Using the entries that follow, collect the lines where the word "cart" appears.

(Data records)
────────────────

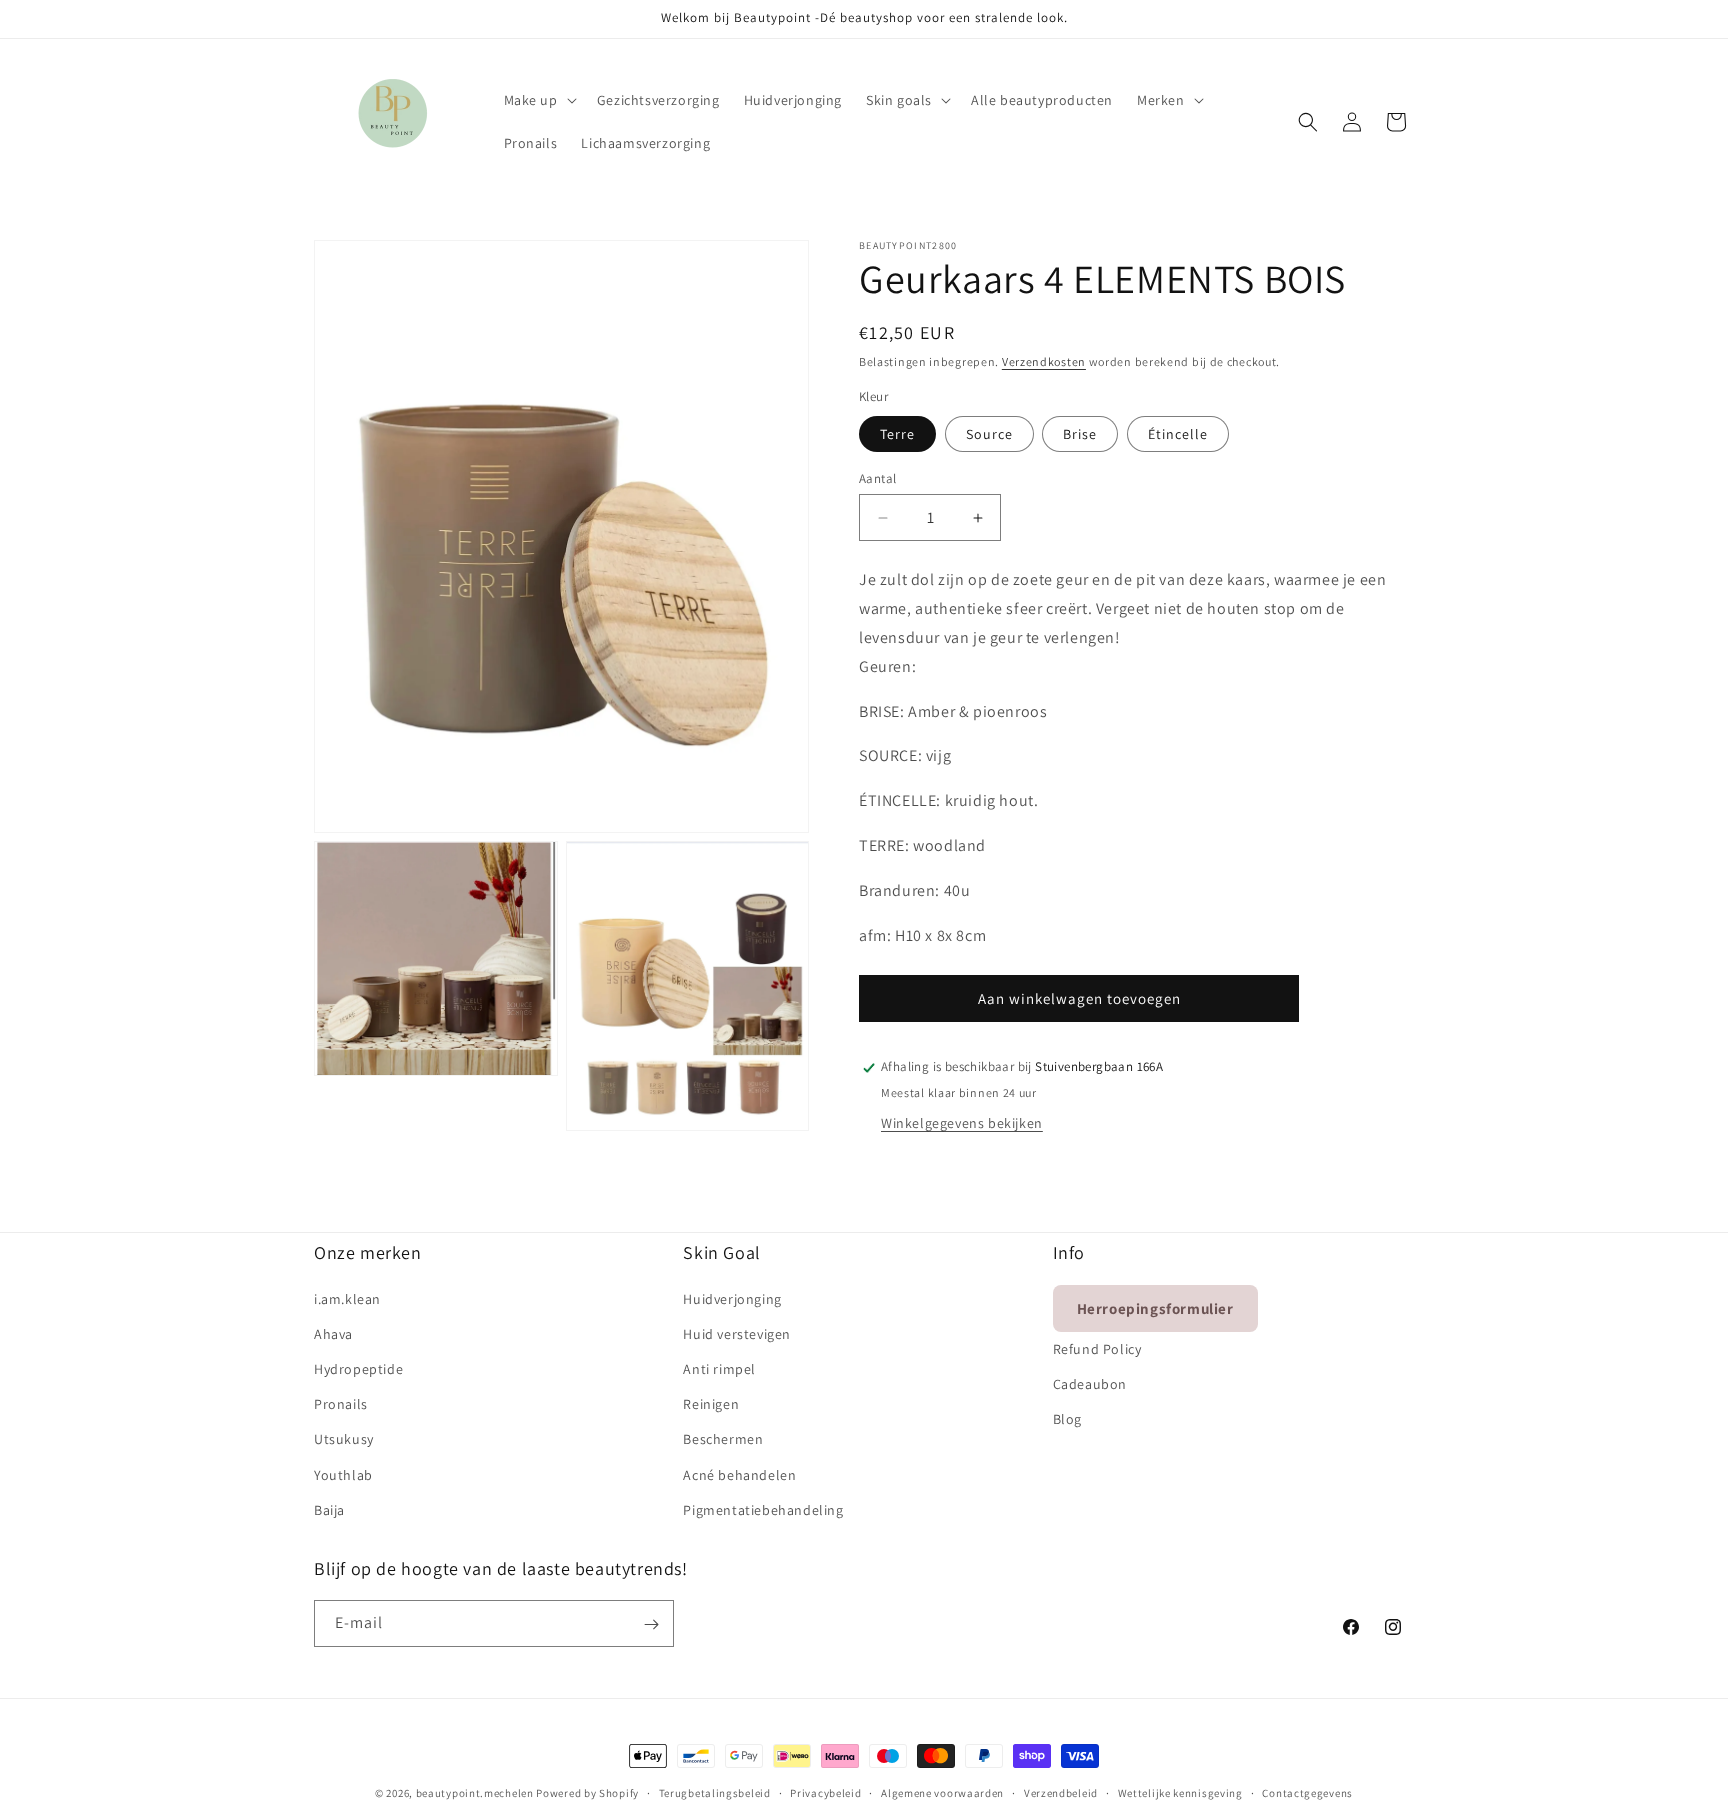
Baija (329, 1509)
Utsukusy (344, 1439)
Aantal (877, 478)
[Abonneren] (651, 1624)
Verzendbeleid (1061, 1792)
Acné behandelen (739, 1474)
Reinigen (711, 1403)
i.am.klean (347, 1298)
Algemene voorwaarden (942, 1792)
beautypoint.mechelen (475, 1793)
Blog (1067, 1418)
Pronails (341, 1403)
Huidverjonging (732, 1298)
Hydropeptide (358, 1368)
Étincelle (1178, 434)
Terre (897, 434)
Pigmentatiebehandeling (763, 1509)
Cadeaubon (1090, 1383)
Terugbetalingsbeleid (715, 1792)
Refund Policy (1097, 1348)
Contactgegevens (1307, 1792)
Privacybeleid (825, 1792)
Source (989, 434)
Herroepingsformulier (1155, 1307)
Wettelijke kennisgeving (1180, 1792)
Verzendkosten (1044, 361)
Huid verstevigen (737, 1333)
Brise (1080, 434)
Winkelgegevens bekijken (962, 1124)
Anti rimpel (719, 1368)
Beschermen (723, 1439)
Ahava (333, 1333)
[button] (538, 100)
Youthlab (343, 1474)
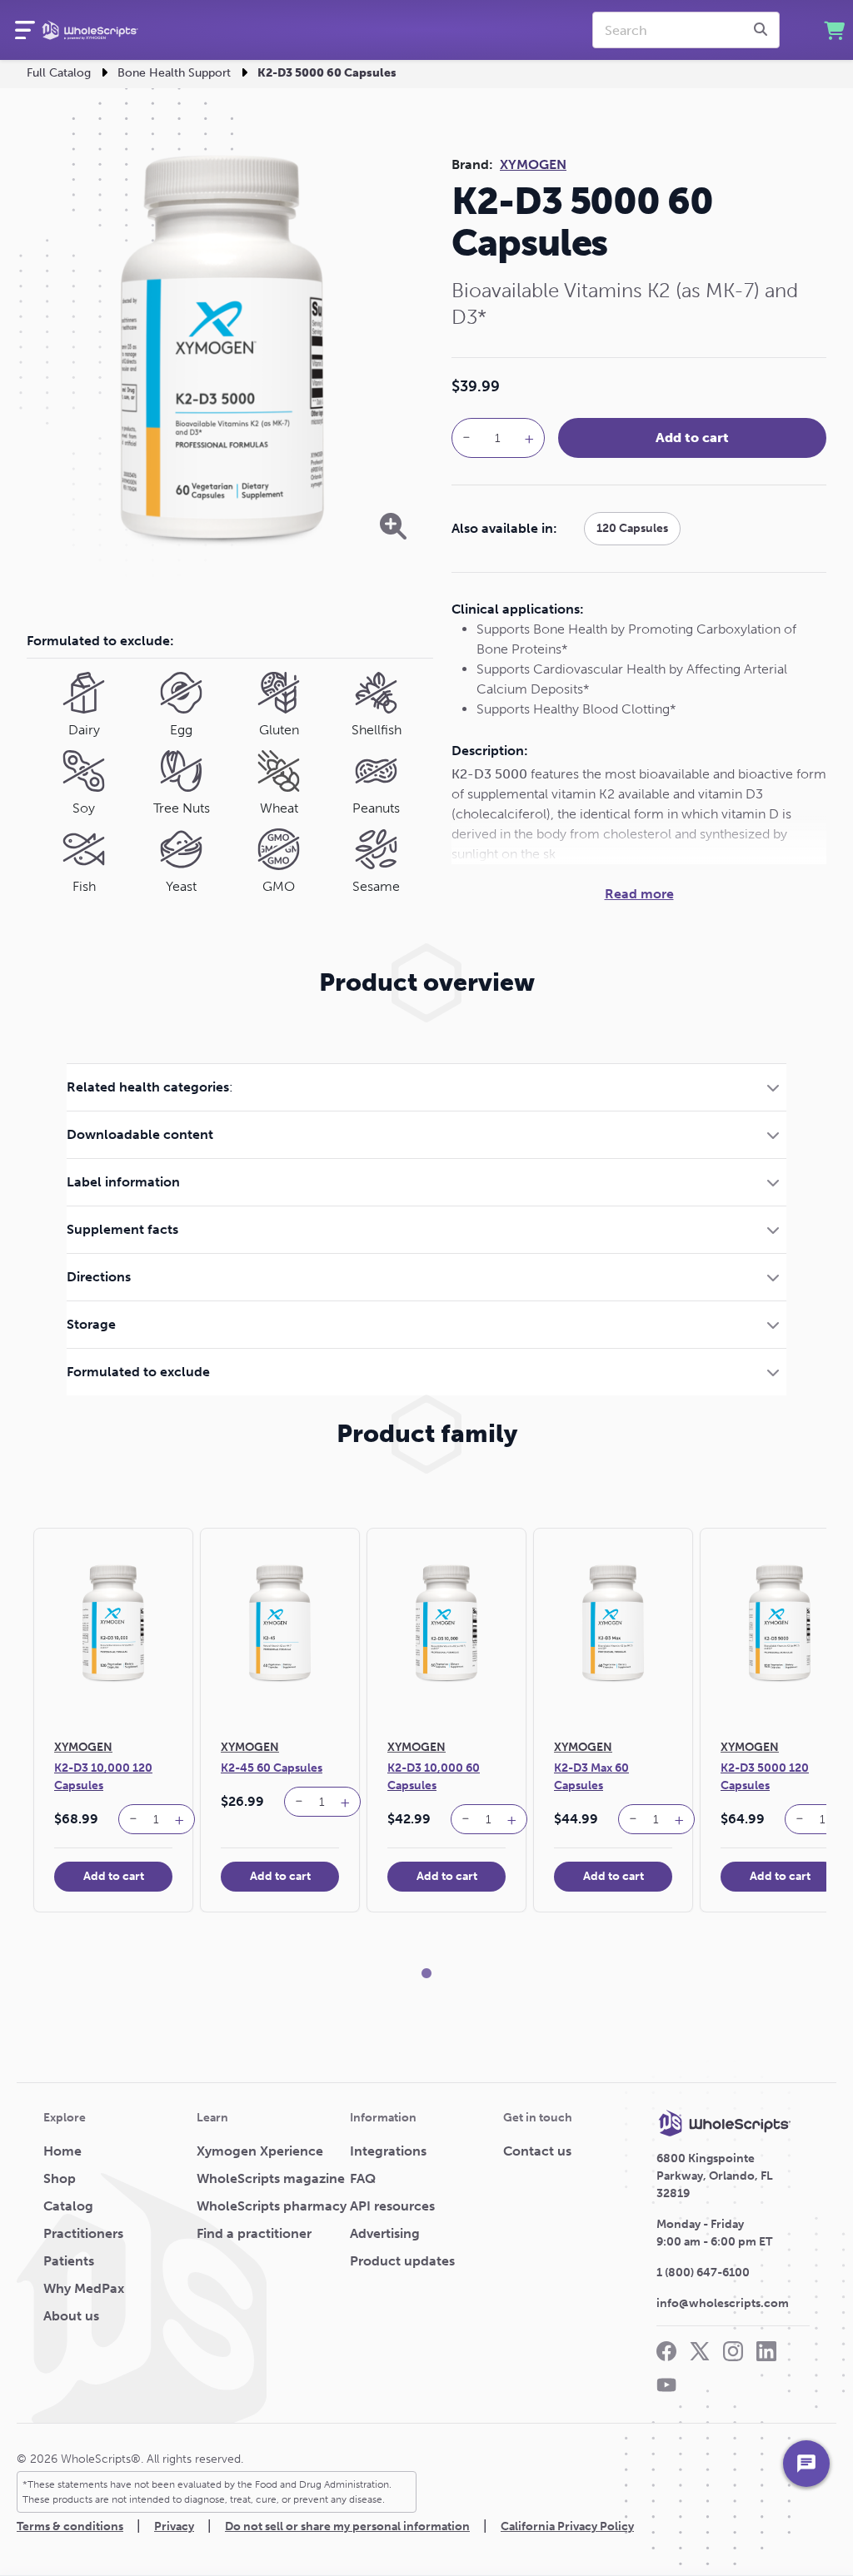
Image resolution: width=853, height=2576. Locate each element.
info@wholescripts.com (722, 2303)
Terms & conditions (70, 2526)
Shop (59, 2178)
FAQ (363, 2178)
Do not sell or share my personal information (347, 2526)
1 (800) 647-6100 (703, 2272)
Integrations (388, 2151)
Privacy (174, 2526)
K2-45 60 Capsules (271, 1768)
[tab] (426, 1087)
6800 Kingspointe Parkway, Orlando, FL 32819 (714, 2176)
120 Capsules (632, 528)
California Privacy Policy (567, 2526)
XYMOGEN (533, 164)
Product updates (402, 2261)
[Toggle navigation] (25, 30)
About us (71, 2316)
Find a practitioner (254, 2233)
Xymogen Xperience (260, 2151)
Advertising (385, 2233)
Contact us (537, 2151)
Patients (68, 2261)
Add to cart (692, 437)
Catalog (68, 2206)
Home (62, 2151)
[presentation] (763, 30)
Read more (639, 894)
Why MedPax (83, 2288)
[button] (426, 1087)
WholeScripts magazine (271, 2178)
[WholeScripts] (90, 30)
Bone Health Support (174, 73)
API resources (392, 2206)
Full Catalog (59, 73)
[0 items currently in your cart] (834, 30)
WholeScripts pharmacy (272, 2206)
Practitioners (83, 2233)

────────────────

ANSWER AREA
Add to cart (692, 437)
[0 items currently in your cart] (834, 30)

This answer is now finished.